My hopes for respectable carbonation were low until Lara happened to mention the situation to John Federal, sage brewer at Raleigh Brewing Co., during a trip to its taproom. He shrugged off our worry about  the short conditioning time and suggested we shake a quarter pack of dry brewer’s yeast into the cask when we racked the IPA for conditioning. With that added boost, he said 8 days would be plenty of time.

He’s smart, that guy. We went right home, cleaned and sanitized the cask, and did just that with priming sugar and a couple shakes from a pack of neutral Munton’s yeast.

Before we break down how this beer, dubbed Pretty Young Thing for its public bow at BrewDurham, let’s talk about what we set out to do.

We wanted a very light, clean body to let the bold, aromatic hops stand tall.

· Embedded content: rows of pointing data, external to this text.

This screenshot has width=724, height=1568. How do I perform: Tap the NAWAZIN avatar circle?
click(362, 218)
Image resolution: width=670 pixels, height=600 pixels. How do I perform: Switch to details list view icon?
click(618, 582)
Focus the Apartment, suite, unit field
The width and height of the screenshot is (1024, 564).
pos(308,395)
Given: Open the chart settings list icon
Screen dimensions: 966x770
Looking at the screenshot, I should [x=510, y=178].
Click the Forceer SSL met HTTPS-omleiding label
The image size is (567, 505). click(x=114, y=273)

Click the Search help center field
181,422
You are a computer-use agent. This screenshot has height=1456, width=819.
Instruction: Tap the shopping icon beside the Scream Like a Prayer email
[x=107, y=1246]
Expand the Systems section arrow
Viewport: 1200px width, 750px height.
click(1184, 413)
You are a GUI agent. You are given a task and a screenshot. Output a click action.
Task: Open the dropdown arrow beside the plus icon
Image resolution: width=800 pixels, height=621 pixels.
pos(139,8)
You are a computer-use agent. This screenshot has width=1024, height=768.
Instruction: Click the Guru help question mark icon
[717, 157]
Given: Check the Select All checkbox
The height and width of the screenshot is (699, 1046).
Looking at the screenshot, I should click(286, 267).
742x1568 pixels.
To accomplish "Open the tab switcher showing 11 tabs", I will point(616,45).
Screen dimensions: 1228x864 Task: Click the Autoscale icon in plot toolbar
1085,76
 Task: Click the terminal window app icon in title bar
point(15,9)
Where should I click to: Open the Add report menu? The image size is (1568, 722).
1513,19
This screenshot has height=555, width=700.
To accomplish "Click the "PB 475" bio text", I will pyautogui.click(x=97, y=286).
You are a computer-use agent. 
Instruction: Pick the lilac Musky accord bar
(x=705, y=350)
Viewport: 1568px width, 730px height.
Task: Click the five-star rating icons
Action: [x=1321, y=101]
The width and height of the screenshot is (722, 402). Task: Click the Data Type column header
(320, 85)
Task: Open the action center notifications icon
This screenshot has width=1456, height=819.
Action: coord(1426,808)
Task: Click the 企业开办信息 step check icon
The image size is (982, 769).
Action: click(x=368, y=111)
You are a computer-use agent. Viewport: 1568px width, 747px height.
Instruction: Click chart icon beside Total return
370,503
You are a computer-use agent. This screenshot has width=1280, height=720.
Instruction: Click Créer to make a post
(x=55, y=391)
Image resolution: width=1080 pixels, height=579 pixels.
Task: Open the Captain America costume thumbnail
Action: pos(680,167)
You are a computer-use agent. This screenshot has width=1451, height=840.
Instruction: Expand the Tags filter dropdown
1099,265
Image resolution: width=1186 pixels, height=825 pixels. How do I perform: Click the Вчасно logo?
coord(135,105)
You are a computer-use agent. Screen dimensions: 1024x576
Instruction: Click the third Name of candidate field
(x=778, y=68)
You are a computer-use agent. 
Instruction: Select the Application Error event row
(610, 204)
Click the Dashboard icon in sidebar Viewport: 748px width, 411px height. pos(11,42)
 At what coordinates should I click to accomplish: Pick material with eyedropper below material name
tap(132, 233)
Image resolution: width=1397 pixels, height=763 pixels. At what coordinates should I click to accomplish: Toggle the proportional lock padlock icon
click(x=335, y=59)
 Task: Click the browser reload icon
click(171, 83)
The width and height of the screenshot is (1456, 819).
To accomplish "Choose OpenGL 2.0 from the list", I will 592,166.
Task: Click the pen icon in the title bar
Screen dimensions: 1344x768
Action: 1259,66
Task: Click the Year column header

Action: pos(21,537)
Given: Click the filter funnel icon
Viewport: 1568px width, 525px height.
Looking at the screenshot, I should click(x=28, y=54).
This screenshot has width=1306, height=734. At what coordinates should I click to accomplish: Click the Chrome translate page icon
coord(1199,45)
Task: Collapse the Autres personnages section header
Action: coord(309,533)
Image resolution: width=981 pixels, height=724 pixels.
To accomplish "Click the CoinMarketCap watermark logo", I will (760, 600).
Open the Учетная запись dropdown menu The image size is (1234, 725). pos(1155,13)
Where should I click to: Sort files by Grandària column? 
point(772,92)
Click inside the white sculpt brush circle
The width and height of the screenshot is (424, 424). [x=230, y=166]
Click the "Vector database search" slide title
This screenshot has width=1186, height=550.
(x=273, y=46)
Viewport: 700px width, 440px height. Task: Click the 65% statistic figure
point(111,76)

The plan was to make the beer smell like a forest in the springtime: damp, dank, pungent, and absolutely ripe. We wanted it fairly low in alcohol and very dry. In sum, we wanted what I find lacking in so many session IPAs: deep hop flavors in a dry body that doesn’t finish thin and watery. The last thing I want is a diet IPA that tastes like the ghost of a real IPA.

Look
Golden straw. We conditioned with isinglass but had to move the cask only 3 hours before we tapped it, so the result is somewhat cloudy---but not in an off-putting way. A little haze never hurts. It’s a cask ale served by gravity, so there’s little head to speak of, just a suggestion along the rim.

Smell
Utterly massive. It smells like an IPA built to destroy you. We dry hopped with an ounce each of Mosaic, Nelson Sauvin, and Columbus, and you can tell. Between Mosaic and Nelson, the beer is packed with ripe tropical fruit and grape, and Columbus gives the aroma a nice, spicy base. This hop combination worked far better than I’d even hoped. 

Taste
We expected the final gravity to finish just under 1.010, but somehow Wyeast 1056 was hungry enough (or the sugars were simple enough) that the beer was chewed all the way down to 1.002. That may have something to do with the stuck sparge I battled on brew day and a loss of heat as I fought the mash temperature, but still. I was worried this beer would carry that dreaded watery finish that plagues session IPAs.

And oh, it’s dry. The massive flavor and aroma hops fill that space really well, although I’d like a little more body (at the very least 1.007). Bitterness is typical for an American IPA and perhaps softened by the cask conditioning. We may want to dial back the IBUs if our next take on this beer ends up in bottles or kegs. As is, though, it goes down smooth and fast and is a pleasure to drink if you like juicy, tropical high-alpha hops.

Feel
John’s advice definitely helped. I’d still call the carbonation a bit low---even for a cask ale---but it was within expectations. If not for that late yeast charge, we probably would have served a flat beer. Again, it’s a touch too dry, but that’s an easy fix and a flaw the hops easily account for.

Next time we brew Pretty Young Thing, we'll:

  1. Mash a touch higher and ferment a touch lower.
  2. Scale back the IBUs slightly if the next take will be bottled or kegged.
  3. Consider adding a little more Vienna or Crystal 40.